この巨大AIの道徳ブロックを個人が外すのはパソコンの性能的に不可能だが、巨大なサーバーを持つ国ぐるみのハッカー集団なら話は別だ。彼らがDeepSeekの検閲を解除し、全自動の攻撃手順の「脳」として合体させれば、クラウドの監視網を一切受けずに未知のサイバー攻撃を無限に作り出す国家専用の兵器が誕生する。
絶望的なことに、AI共有サイトのHugging Faceにはすでに、一般のワークステーションでも動かしやすい形式に圧縮されて出回っている。もはや巨大なデータセンターすら不要になりつつあり、国家の特権だったはずの兵器が、すでに市販の高性能パソコンサイズに縮小されているのだ。
2. グラボ1枚で動く「Qwen 3.6 27B」の狂気
そして、我々にとってより身近でリアルな脅威がこっちだ。 DeepSeekのような巨大モデルを動かせなくても、ビデオメモリ(VRAM)が24GB〜32GBの市販のグラフィックボード1枚でサクサク動くサイズの検閲解除版AIが、すでに野に放たれている。
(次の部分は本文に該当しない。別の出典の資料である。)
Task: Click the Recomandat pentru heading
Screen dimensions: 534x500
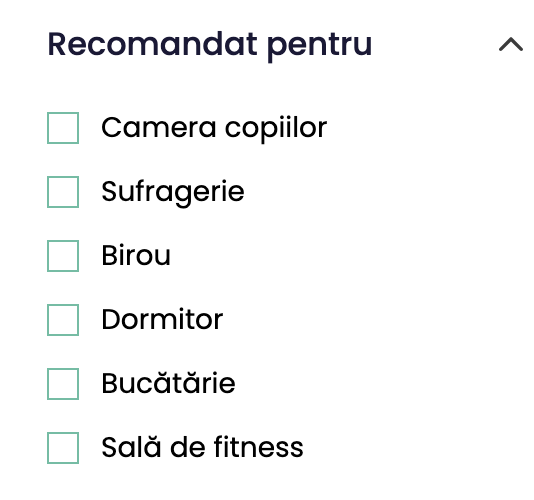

極めつけは、Hugging Faceで公開されている「Qwen3.6-27B-Uncensored-HauhauCS-Aggressive」だ。「Aggressive(攻撃的)」という名が示す通り、安全装置のプロンプトを完全に無視し、リフューザル(回答拒否)率0%でハッキングコードなどの出力をストレートに吐き出す仕様になっている。 これを無料の全自動AIツールに読み込ませたらどうなるか。「少しパソコンに詳しいだけの悪意ある個人」が、自宅の寝室から全自動のウイルス攻撃を放てる時代が、今日すでに到来しているのである。
結論:防衛側も「AIにはAIをぶつける」しかない
テレビのコメンテーターが「Mythos(神話)」というキャッチーな名前に怯え、的外れなルール作りを叫んでいる間に、本当のサイバー戦争は「誰の監視も届かない個人のパソコン環境」へと戦場を移している。
バグが発見されてから悪用されるまでの時間は、かつての数日から「平均20時間以下」へと短縮された。もはや人間による手作業のコードチェックなど無意味だ。 私たち開発者や企業ができる唯一の対抗策は、攻撃者より先にこうした全自動の仕組みを自社のシステムに組み込み、「AIの防衛ハンターを使って、自分たちで自分たちを攻撃し、弱点を塞ぎ続けること」だけだ。
AIには、AIをぶつけるしかない。マスコミの作る神話に怯えている暇はない、というお話だ。